Questions:
(1) Rewrite the winter storm text starting at "Meanwhile, two men" and ending at "100,000 in Kentucky.", with "residents" replaced by "customers".
(2) According to the winter storm text, how many people died in the house fire in Sugarland, Texas?

Reading text:
------------------------------------------------

In addition to Texas, the most affected state, the brutal winter storm claimed lives in Louisiana, Kentucky and Missouri, closed COVID-19 vaccination centers and hampered vaccine supplies.

Relief is not expected until the weekend, officials said. Adding to the 16 deaths reported Tuesday were four others who died in a house fire in Sugarland, Texas, where the power went out, police said.

Meanwhile, two men were reportedly found dead on Houston-area roads. The causes of the deaths are still unknown, but authorities said it was likely due to freezing temperatures. Also added to the list are three people who died of carbon monoxide poisoning from combustion heaters.

In the Texas cities of Dallas and Austin, with temperatures at 21°F (6°C), snow and freezing rain caused traffic problems Wednesday, while severe weather warnings remained in effect from North Texas to West Virginia.

Shortly before noon some 3.4 million residents in Texas were still without power, 159,000 in Oregon and another 100,000 in Kentucky.

------------------------------------------------

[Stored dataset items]
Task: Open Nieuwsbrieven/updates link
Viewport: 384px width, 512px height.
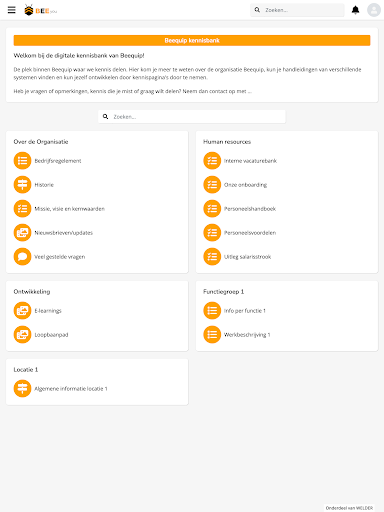Action: [x=64, y=233]
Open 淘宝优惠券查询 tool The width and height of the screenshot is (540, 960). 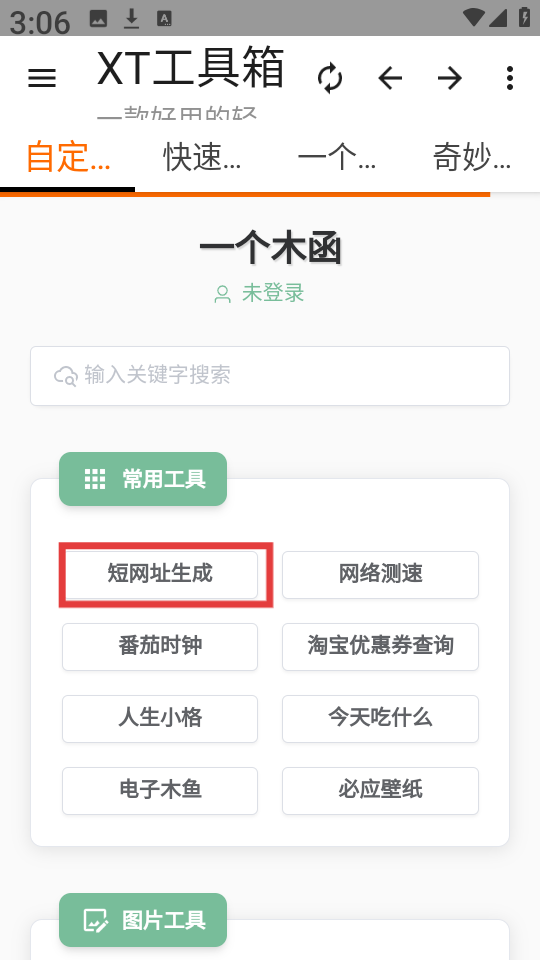pos(380,647)
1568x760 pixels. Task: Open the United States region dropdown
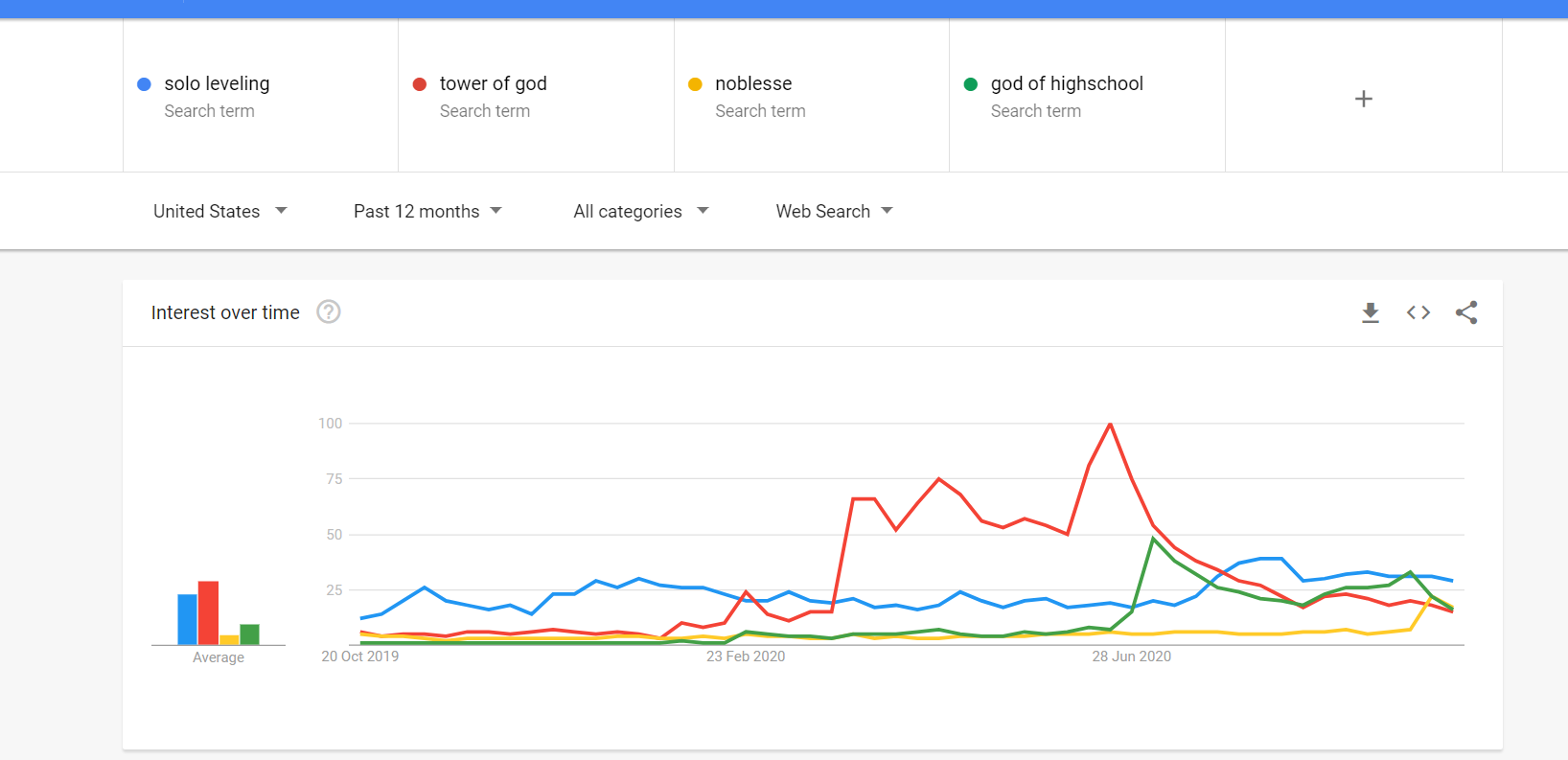click(x=219, y=211)
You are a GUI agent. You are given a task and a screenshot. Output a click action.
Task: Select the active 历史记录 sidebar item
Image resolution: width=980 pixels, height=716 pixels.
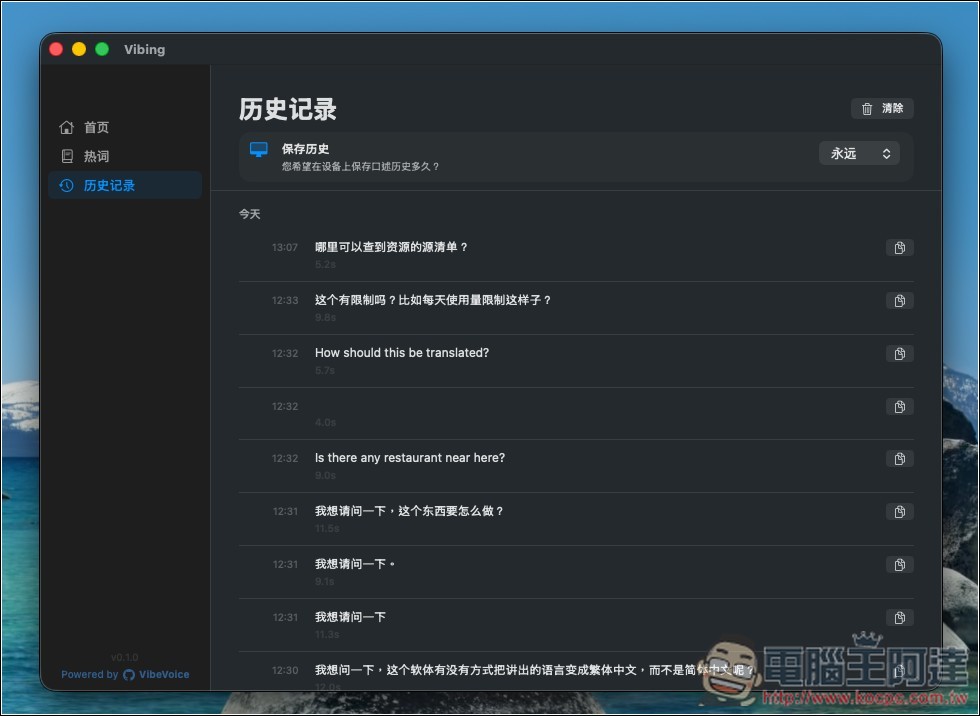(x=110, y=185)
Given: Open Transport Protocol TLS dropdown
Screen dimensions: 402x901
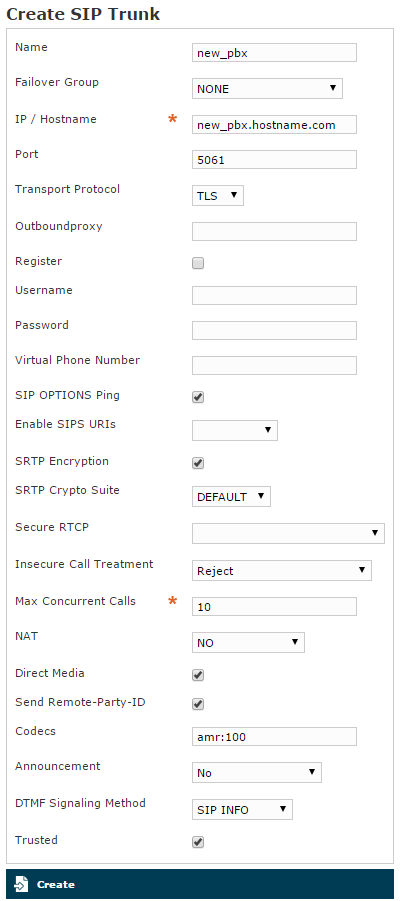Looking at the screenshot, I should tap(218, 195).
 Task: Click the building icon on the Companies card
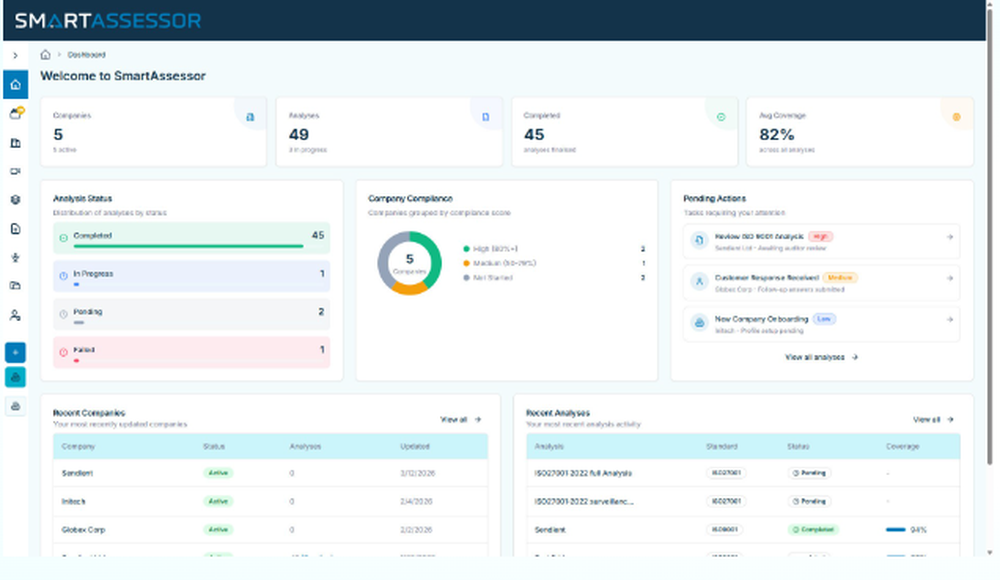pyautogui.click(x=250, y=115)
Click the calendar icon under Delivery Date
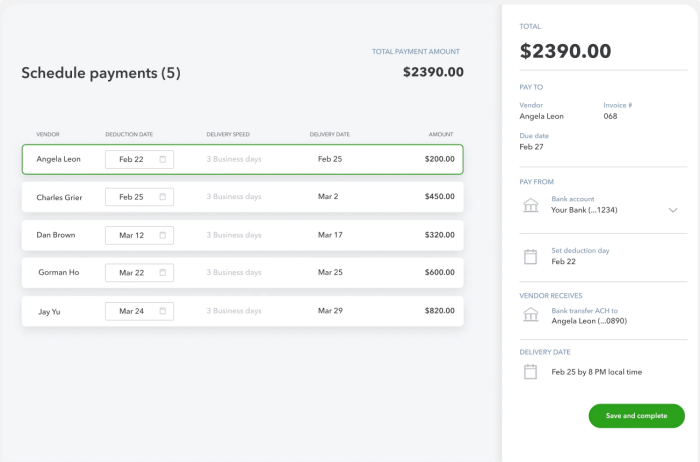This screenshot has height=462, width=700. click(531, 372)
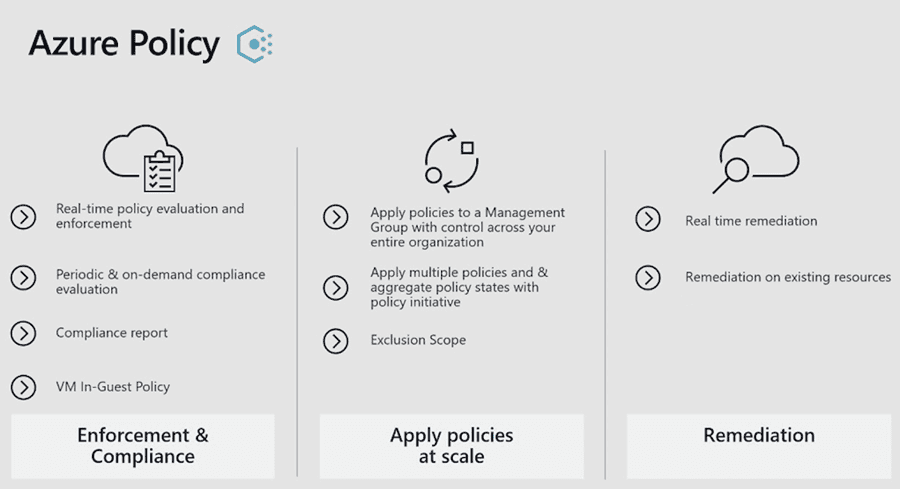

------------------------------------------------

Exercise solutions:
(1)
Meanwhile, two men were reportedly found dead on Houston-area roads. The causes of the deaths are still unknown, but authorities said it was likely due to freezing temperatures. Also added to the list are three people who died of carbon monoxide poisoning from combustion heaters.

In the Texas cities of Dallas and Austin, with temperatures at 21°F (6°C), snow and freezing rain caused traffic problems Wednesday, while severe weather warnings remained in effect from North Texas to West Virginia.

Shortly before noon some 3.4 million customers in Texas were still without power, 159,000 in Oregon and another 100,000 in Kentucky.

(2) Four people died in the house fire.